- [SELECTED EXCERPT]
══════════════════════════════

How cloud providers overcharge you (and how to fix it)

TL;DR

Audit AWS CloudWatch log group retention settings because “never expire” can create permanent monthly storage charges.

Briefing Cornell Notes

Briefing

Cloud bills balloon quietly through defaults, usage-based pricing, and “invisible” resources—so the fastest way to cut costs is to audit specific traps and change a handful of settings. The core message is that cloud spending rarely comes from one obvious purchase; it accumulates through log retention that never expires, bandwidth charges triggered by seemingly small assets, per-operation database pricing, and leftover infrastructure that keeps running after a project is “deleted.”

══════════════════════════════

- [MATERIAL PROVIDED]
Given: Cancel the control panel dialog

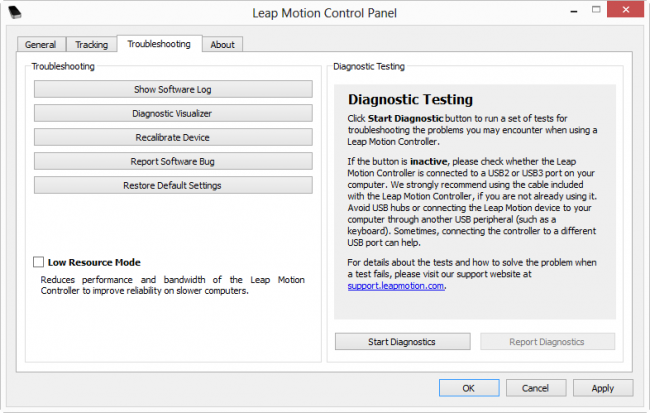Looking at the screenshot, I should pos(535,388).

══════════════════════════════

- [TO-DO LIST]
a) Translate this sentence from the article on cloud overcharges into Spanish: "Audit AWS CloudWatch log group retention settings because “never expire” can create permanent monthly storage charges."
b) Please carry on the article about how cloud providers overcharge you, starting after its last sentence.
You can leave the material aside.

- [EXPECTED ANSWERS]
a) Revise la configuración de retención de los grupos de registros de AWS CloudWatch, porque «nunca caducar» puede generar cargos mensuales permanentes por almacenamiento.

b)
The first and most persistent cost leak on AWS comes from log storage defaults. When new resources are created—whether a Lambda function, an RDS instance, or an ECS cluster—AWS automatically sets up CloudWatch log groups. The retention policy for those log groups defaults to “never expire,” meaning stored log data accrues indefinitely. AWS then charges twice: once to ingest logs and again to store them monthly by gigabyte. Over time, that turns into ongoing “rent” for old text logs from years-old activity. The practical fix is to set retention to a short window such as 5–7 days (or even 1 day). For teams that dislike CloudWatch’s experience, the transcript also suggests moving logs off AWS by pulling them into a self-hosted Grafana setup (e.g., on a VPS) and then reducing CloudWatch retention to near-term storage.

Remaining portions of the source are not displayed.